Namun setelah itu, tikus seakan tahu apa yang dipikirkan Rendi lewat wajahnya.

“Jangan takut, aku tidak makan manusia, katakan saja yang ingin kau katakan.”

Akhirnya Rendi bertanya tentang semua hal yang ada di depan matanya. Semuanya. Akhirnya ia tahu bahwa kota itu bukanlah sebuah kota, melainkan sebuah negara. Semua bangunannya tidak berakhir dalam batas pandang bola matanya.

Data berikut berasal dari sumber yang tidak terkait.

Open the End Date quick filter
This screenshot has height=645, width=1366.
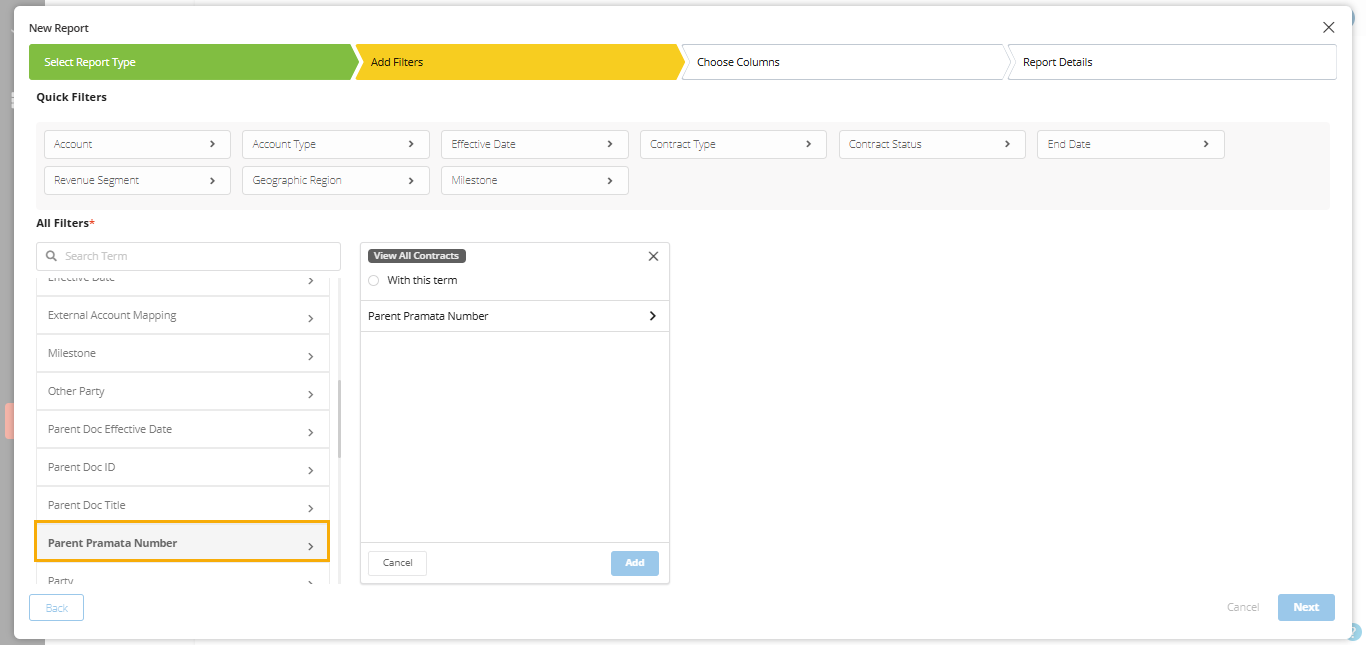coord(1131,144)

Si Tikus Celurut raksasa ternyata bernama Dayat. Ia menjulurkan tangan persis di depan wajah Rendi. Rendi hanya bisa menuruti maksud tersirat Dayat. Kini, Rendi berada dalam kedua tangan Dayat, seperti tangan ketika sedang berdoa. Tangan Dayat kemudian meletakkan Rendi ke dekat telinganya.

Rendi duduk di atas bahu Dayat. Sekarang Dayat terlihat seperti sedang memikul sesuatu yang tak terlihat di bahu kirinya. Ia berjalan dengan membawa Rendi. Entah ke mana tujuan si Celurut itu, Rendi tak menanyakan hal itu karena sibuk dengan seribu pertanyaan lainnya.

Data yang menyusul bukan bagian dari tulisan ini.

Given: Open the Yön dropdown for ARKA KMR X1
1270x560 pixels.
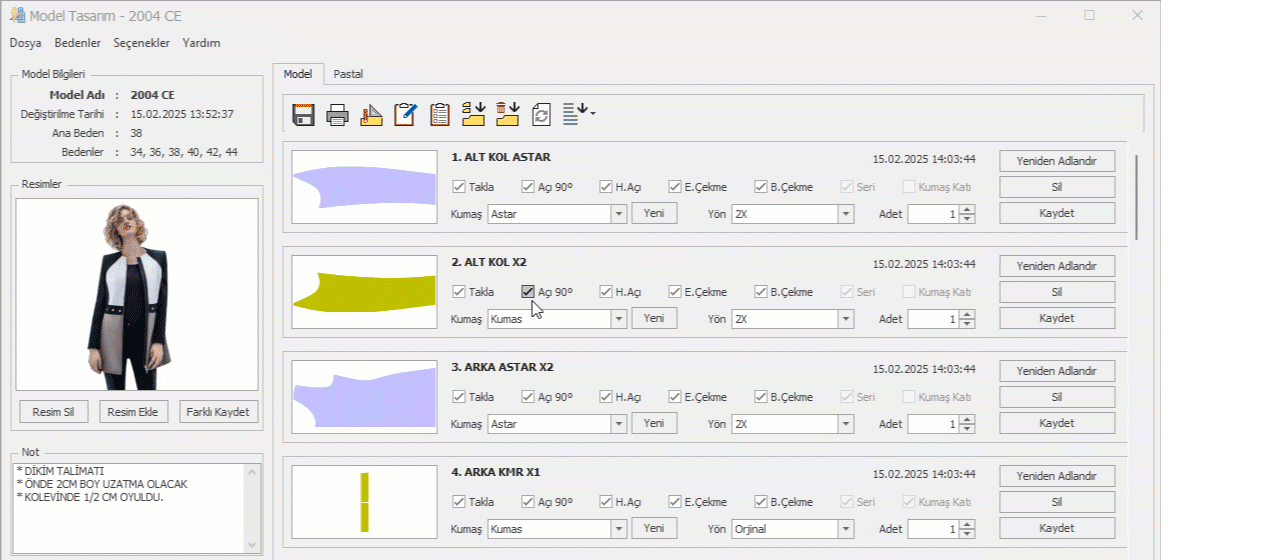Looking at the screenshot, I should (x=846, y=529).
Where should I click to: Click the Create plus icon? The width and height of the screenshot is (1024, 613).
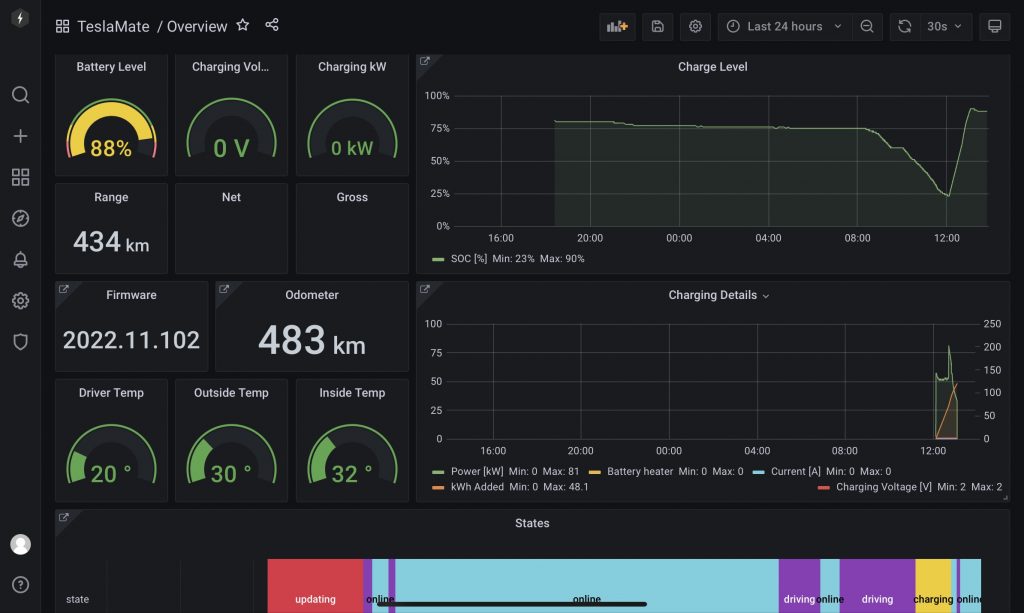coord(20,136)
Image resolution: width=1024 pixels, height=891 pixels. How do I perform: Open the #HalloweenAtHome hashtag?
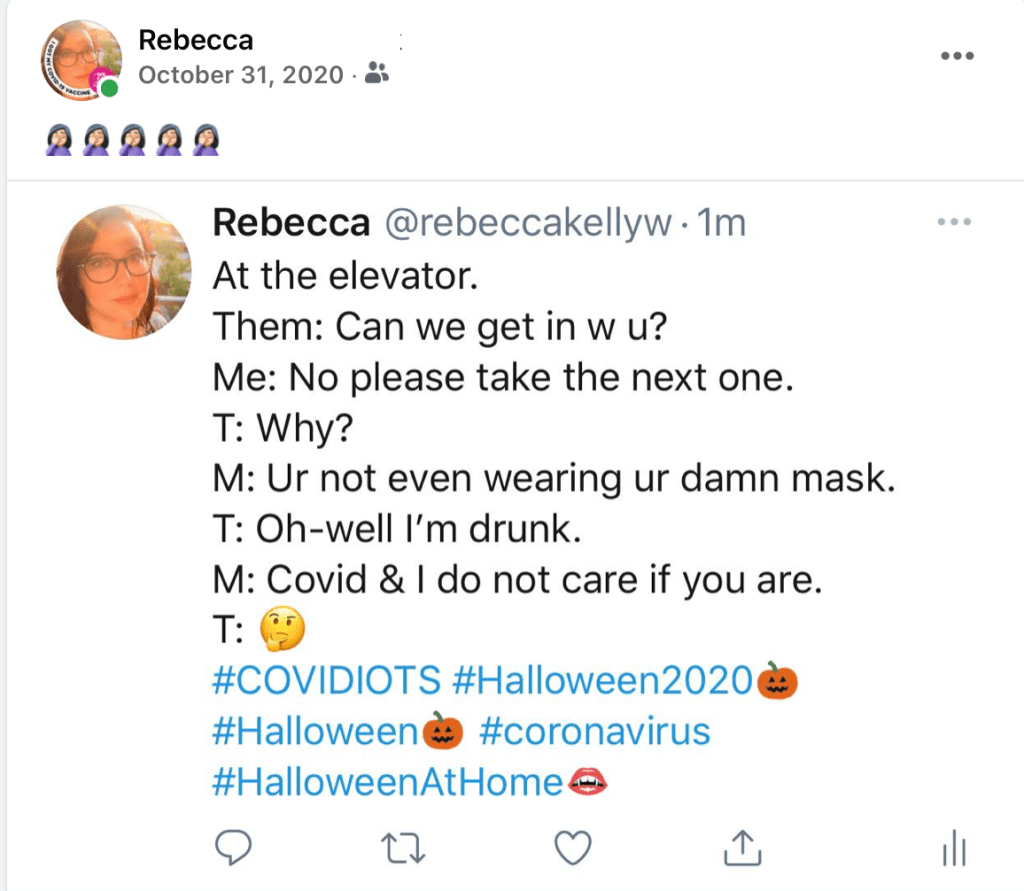point(388,782)
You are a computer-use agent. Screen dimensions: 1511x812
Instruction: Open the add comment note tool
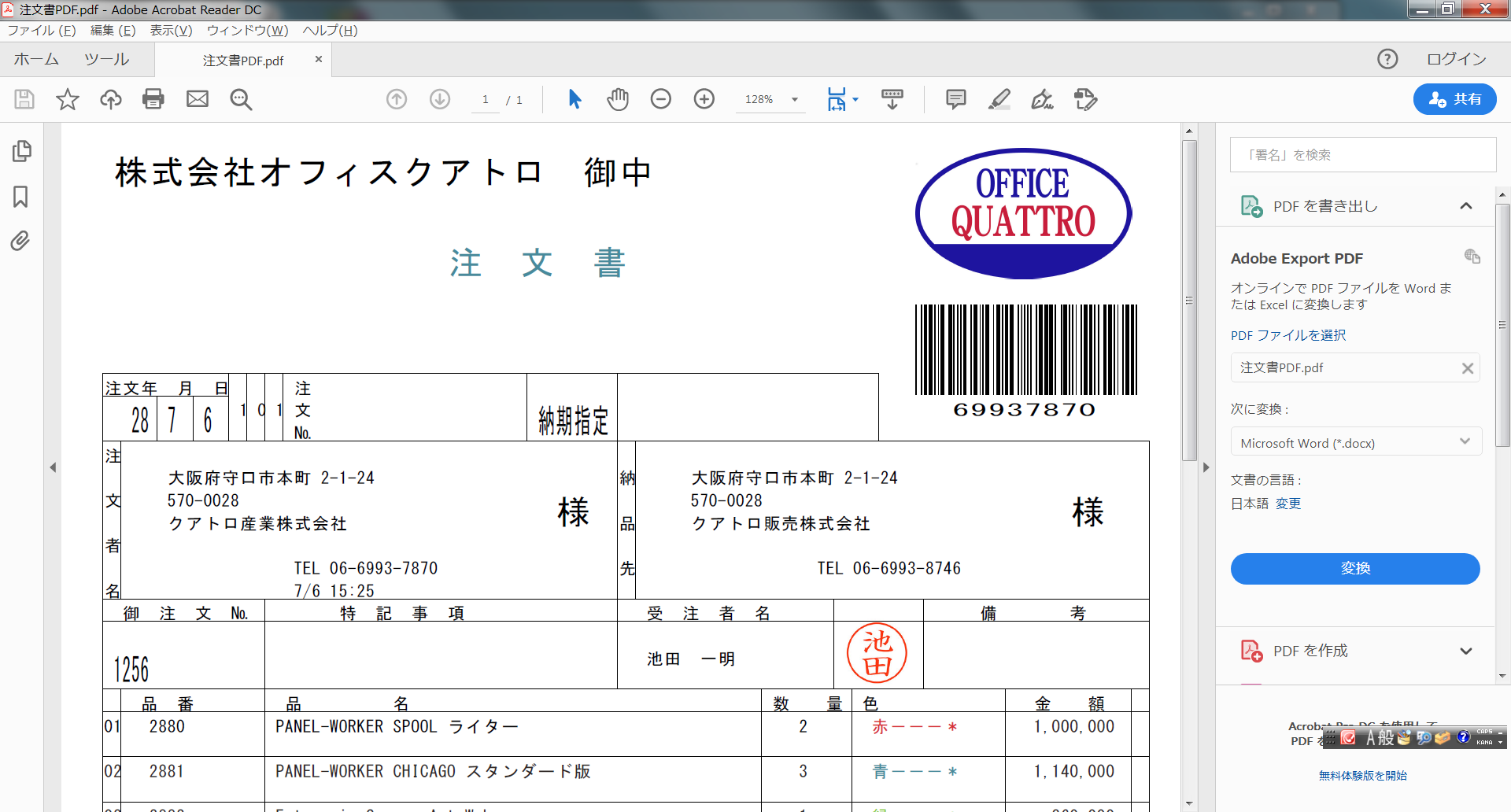pos(955,99)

Negara ini begitu istimewa karena tidak ada sekeping sampah tampak di jalanan. Tikus satu dan tikus lain ramah menyapa. Tak ada kata macet di sana. Tikus-tikus berdasi turun dari angkutan umum dengan santun. Mereka masuk ke gedung-gedung yang menjulang tinggi. 

 “Di duniaku, tikus berdasi dijadikan sebuah simbol seorang koruptor tingkat tinggi.”

“Apa itu koruptor? Tak ada kosakata seperti itu di sini.”

Lepas Rendi menjelaskan tentang hal itu, Dayat balik menjelaskan. Di sana sistem pemerintahannya begitu stabil, tak ada iri hati sehingga sesuatu yang disebut korupsi itu tak pernah ada. Wakil tikus (presiden negara tikus) begitu merakyat, bukan menikus.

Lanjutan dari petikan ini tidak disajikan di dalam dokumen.